Suported annotations that can be uploaded through the SDK

* Classification Radio 
* Classification Checklist 
* Classification Free Text 
* NER

**Not** supported annotations

* Bouding box 
* Polygon 
* Point
* Polyline 
* Segmentation Mask 

MAL and Label Import:

* Model-assisted labeling - used to provide pre-annotated data for your labelers. This will enable a reduction in the total amount of time to properly label your assets. Model-assisted labeling does not submit the labels automatically, and will need to be reviewed by a labeler for submission.
* Label Import - used to provide ground truth labels. These can in turn be used and compared against prediction labels, or used as benchmarks to see how your labelers are doing.
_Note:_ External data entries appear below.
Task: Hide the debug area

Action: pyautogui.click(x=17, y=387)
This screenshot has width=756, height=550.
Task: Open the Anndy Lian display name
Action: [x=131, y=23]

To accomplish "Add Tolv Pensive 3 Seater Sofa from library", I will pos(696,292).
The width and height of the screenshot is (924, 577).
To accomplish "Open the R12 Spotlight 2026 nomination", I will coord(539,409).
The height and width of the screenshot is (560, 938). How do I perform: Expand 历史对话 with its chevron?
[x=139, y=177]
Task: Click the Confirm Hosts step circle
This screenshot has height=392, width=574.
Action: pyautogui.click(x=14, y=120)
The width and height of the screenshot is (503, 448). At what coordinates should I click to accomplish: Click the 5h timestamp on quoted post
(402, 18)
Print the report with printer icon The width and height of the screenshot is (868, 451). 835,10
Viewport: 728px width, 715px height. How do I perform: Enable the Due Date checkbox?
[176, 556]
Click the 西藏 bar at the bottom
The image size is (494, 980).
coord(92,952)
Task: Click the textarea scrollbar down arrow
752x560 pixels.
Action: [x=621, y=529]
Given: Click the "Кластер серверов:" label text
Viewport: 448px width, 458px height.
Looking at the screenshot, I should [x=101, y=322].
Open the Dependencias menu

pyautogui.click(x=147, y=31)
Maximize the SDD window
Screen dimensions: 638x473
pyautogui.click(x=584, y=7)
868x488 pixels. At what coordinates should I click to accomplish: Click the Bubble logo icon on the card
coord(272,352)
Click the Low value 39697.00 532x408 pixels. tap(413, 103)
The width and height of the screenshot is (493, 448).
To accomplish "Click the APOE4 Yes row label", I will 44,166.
* For information on what types of annotations are supported per data type, refer to this documentation:
    * https://docs.labelbox.com/docs/model-assisted-labeling#option-1-import-via-python-annotation-types-recommended

* Notes:
    * Wait until the import job is complete before opening the Editor to make sure all annotations are imported properly.

In [None]:
# !pip install -q 'labelbox[data]'

# Setup

In [None]:
import labelbox as lb
import uuid
import labelbox.types as lb_types

# Replace with your API key
Guides on [Create an API key](https://docs.labelbox.com/docs/create-an-api-key)

In [None]:
# Add your api key
API_KEY = ""
client = lb.Client(api_key=API_KEY)

## Supported annotations for conversational text

### NDJSON Annotations 

In [None]:
# message based classifications
ner_annotation = lb_types.ObjectAnnotation(
    name="ner",
    value=lb_types.ConversationEntity(
        start=0,
        end=8,
        message_id="4"
    )
)

ner_annotation_ndjson = { 
        "name": "ner",
        "location": { 
            "start": 0, 
            "end": 8 
        },
        "messageId": "4"
    }

In [None]:
##### Classification free text #####

text_annotation = lb_types.ClassificationAnnotation(
    name="text_convo",
    value=lb_types.Text(answer="the answer to the text questions right here"),
    message_id="0"
)


text_annotation_ndjson = {
    'name': 'text_convo',
    'answer': 'the answer to the text questions right here',
    'messageId': "0"
}

In [None]:
##### Checklist Classification ####### 

checklist_annotation= lb_types.ClassificationAnnotation(
  name="checklist_convo", # must match your ontology feature's name
  value=lb_types.Checklist(
      answer = [
        lb_types.ClassificationAnswer(
            name = "first_checklist_answer"
        ), 
        lb_types.ClassificationAnswer(
            name = "second_checklist_answer"
        )
      ]
    ),
  message_id="2"
 )


checklist_annotation_ndjson = {
    'name': 'checklist_convo',
    'answers': [
        {'name': 'first_checklist_answer'},
        {'name': 'second_checklist_answer'}
    ],
    'messageId': '2'
}

In [None]:
######## Radio Classification ######

radio_annotation = lb_types.ClassificationAnnotation(
    name='radio_convo', 
    value=lb_types.Radio(answer = lb_types.ClassificationAnswer(name = 'first_radio_answer')),
    message_id="0"
)

radio_annotation_ndjson = {
    'name': 'radio_convo',
    'answer': {
        'name': 'first_radio_answer'
    },
    'messageId': '0',
}

In [None]:
uuid_source = str(uuid.uuid4())
uuid_target = str(uuid.uuid4())

entity_source = {
  'name': 'ner',
  'uuid': uuid_source,
  'location': {
          "start" : 9,
          "end": 11          
      },
  'messageId': '0'
}

entity_target = {
  'name': 'ner',
  'uuid': uuid_target,
  'location': {
    "start": 14,
    "end": 19
  },
  'messageId': '0'
}

relationship_annotation_ndjson = {
    "name": "relationship", 
    "relationship": {
      "source": uuid_source,
      "target": uuid_target,
      "type": "unidirectional"
    }
}

## Upload Annotations - putting it all together 

## Step 1: Import data rows into Catalog

In [None]:
# Create one Labelbox dataset

global_key = "conversation-1.json"

asset = {
    "row_data": "https://storage.googleapis.com/labelbox-developer-testing-assets/conversational_text/1000-conversations/conversation-1.json",
    "global_key": global_key
}

dataset = client.create_dataset(name="conversational_annotation_import_demo_dataset")
task = dataset.create_data_rows([asset])
task.wait_till_done()
print("Errors:", task.errors)
print("Failed data rows: ", task.failed_data_rows)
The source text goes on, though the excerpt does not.